Crypto is mired in a bear market of sorts, with bitcoin and ether down 40% and 60% from their highs.

For crypto bulls it stings more than that, because crypto has been dead money this year while other assets, AI-related stocks especially, have ripped higher.

But one token is bucking the trend. HYPE, the native token of the Hyperliquid blockchain, recently hit an all-time high and is up roughly 160% since the start of the year. Two ETFs tied to it launched this month and already hold a combined $122 million.

The Bitwise Hyperliquid ETF (BHYP) charges a 0.34% expense ratio, and the 21Shares Hyperliquid ETF (THYP) charges 0.30%.

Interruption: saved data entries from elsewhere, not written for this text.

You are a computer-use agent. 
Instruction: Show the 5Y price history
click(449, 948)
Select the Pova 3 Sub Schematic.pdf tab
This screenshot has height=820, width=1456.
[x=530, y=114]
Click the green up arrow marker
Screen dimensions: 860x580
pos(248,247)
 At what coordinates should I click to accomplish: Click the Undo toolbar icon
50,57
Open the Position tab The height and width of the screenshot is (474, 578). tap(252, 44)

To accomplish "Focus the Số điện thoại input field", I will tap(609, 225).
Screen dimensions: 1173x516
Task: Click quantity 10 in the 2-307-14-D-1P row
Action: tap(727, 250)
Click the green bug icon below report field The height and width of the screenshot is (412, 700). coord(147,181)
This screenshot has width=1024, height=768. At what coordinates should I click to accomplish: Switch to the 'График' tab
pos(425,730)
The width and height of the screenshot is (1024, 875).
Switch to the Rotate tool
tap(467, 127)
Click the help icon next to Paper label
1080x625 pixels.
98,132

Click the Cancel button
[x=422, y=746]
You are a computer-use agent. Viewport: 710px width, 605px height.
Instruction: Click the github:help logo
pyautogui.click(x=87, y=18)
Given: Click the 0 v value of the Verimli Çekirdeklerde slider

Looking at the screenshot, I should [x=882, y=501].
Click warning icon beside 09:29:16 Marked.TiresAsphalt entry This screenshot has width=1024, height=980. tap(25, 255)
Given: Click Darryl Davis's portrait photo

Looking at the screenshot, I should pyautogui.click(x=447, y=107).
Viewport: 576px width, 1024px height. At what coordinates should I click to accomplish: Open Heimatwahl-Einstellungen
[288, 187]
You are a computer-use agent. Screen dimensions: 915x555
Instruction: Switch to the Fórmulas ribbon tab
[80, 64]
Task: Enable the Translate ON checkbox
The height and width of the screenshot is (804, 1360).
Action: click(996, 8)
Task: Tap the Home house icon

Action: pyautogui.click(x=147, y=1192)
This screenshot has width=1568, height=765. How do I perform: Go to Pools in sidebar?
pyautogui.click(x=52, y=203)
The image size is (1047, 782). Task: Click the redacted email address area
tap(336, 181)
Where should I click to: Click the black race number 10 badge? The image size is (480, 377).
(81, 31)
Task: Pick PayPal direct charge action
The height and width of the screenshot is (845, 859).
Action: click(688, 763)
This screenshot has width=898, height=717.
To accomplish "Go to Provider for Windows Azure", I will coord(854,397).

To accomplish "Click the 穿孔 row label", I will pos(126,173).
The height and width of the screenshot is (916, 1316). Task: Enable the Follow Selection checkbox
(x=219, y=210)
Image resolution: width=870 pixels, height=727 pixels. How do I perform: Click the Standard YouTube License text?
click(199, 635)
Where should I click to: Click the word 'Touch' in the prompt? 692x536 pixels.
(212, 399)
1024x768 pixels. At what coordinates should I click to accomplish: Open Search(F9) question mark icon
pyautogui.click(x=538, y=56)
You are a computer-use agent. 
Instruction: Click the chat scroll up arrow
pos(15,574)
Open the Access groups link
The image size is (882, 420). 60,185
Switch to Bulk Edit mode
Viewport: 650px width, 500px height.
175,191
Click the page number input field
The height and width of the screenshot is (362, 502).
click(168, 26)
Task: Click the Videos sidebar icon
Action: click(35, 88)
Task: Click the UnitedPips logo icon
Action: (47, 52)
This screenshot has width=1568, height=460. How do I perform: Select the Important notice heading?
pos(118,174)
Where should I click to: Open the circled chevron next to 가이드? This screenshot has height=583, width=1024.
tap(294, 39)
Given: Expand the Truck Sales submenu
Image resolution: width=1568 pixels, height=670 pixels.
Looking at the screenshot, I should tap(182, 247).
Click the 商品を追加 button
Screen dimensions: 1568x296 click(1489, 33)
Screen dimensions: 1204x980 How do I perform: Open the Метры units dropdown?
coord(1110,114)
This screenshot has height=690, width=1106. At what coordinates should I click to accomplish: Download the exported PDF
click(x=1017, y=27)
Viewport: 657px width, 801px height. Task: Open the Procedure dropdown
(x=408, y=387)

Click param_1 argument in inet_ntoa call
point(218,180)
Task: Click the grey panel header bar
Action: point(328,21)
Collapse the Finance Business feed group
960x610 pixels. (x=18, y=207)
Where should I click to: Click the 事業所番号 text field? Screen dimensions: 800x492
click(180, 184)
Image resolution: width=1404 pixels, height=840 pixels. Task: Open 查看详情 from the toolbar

With a $17 billion market cap, HYPE is the ninth-most valuable crypto asset, according to CoinMarketCap. Its fully diluted market cap is $63 billion, which would push it into the top five excluding stablecoins, and above Solana (SOL), worth $52 billion.

What is Hyperliquid?

Hyperliquid is a blockchain built for decentralized finance, and its first big use case was perpetual futures.

It has since broadened into spot trading, lending and borrowing, and prediction markets. One of its most noteworthy expansions has been pre-IPO perpetuals, which let traders take positions on private companies before they ever reach the public market.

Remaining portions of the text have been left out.